We sell antique items on eBay uk. It’s a nightmare when a return is initiated from eBay.us
We are passed to ebay US every time who propose that we ask the buyer to quote for postage return. This is always double what we have originally charged and we never get a receipt. We then have to forward that amount via PayPal. We’ve even had it where a buyer then changed their mind and kept the PayPal payment- stringing us along until it was too late for PayPal to help.
We have also had empty box returns from eBay US- imagine losing the item, outgoing postage and double return postage!! When the original postage was £110, you can imagine the frustration involved. And in all of this , unsurprisingly, absolutely no help from eBay whatsoever.
For what reasons do your international returns get opened against you? Are they false a mix?
returns from any ebay international site are a nightmare
you have no choice but to suck it up,
or dont ship abroad
@jim with regards to your message about custom charges. Ask the customer to write “Customer return relief claim” on the CN22. Make sure you have your business name in the return address and it should all get back to you without and charges.
Thanks for the tip
We do ask they mark the item as you suggest,
Indeed most totally ignore our request,
Some even vastly inflate the value for some perverse reason
And to boot when you accept a return Ebay flicks the switch and what sales you had come to an abrupt end until which tome the item monies are refunded
the $ value on the customs form being calculated as £ for import duty ,plus 8 quid or so handling charge ,really adds nothing to the experience
We once had a customer in Spain that was not in for delivery so missed it out, then claimed it never arrived, and then they when managed to pick it up they opened a return as ‘no longer needed’. Good enough they were willing to cover the return costs.

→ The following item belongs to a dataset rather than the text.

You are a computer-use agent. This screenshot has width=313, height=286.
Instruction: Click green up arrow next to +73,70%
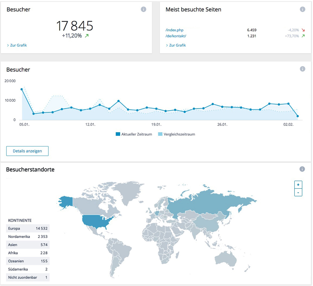(303, 36)
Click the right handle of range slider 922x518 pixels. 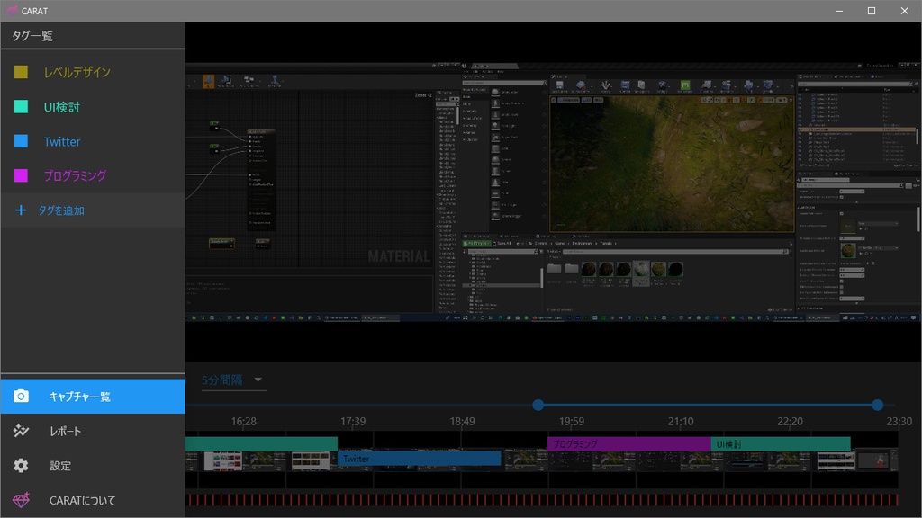(878, 406)
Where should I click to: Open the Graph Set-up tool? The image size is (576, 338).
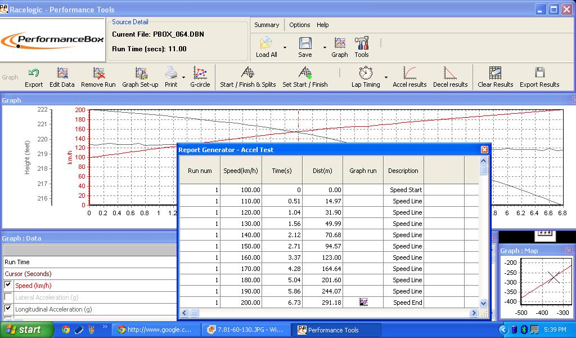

There’s another issue with “international sales” (mentioned already on TB): some buyers not aware of potential custom duty to pay, and eBay delivery partner losing on avg 20-30% of all parcels (WTF). This does not create a good basis for a “returning” customer I’m afraid.
Well let’s put it like this, UK returns are a 50/50 mix of remorse buyer pays and false items not as described seller pays.
All, yes 100% of our international returns are “items not as described”. Go figure….
Inevitably there are some items damaged in transit and we always refund or pay for restoration- that’s important to us and only fair to the buyer.
A recent returns was thus- an antique and rare etching was sold with condition issues- it has three distinct creases. Guess what? Buyer opens item not as described case citing “three creases”. These were mentioned twice in the listing and photographed twice. eBay said I had to pay for the return. Is this really any way to treat sellers ?
I didn’t realise there’d be so many idiot buyers in the antiques category. I sometimes sell modern collectables and anything collectable, whether antiques or modern, you want to know what condition it’s in. It is literally the number 1 rule. Condition is everything! How can anyone bid accurately without knowing the condition, which determines the value?
Sad that ebay won’t back you either, when it’s nailed on evidence that the buyer is wrong. Maybe consider blocking countries where you get too high a volume of buyers like that.
@ Jonnah – I agree and worse still you get a Service Metric defect when you have done nothing wrong.
Thank you for your message on the other thread. I am still alive lol.
Hi Alan, good to see you about. Keep on posting and I’m glad your ok.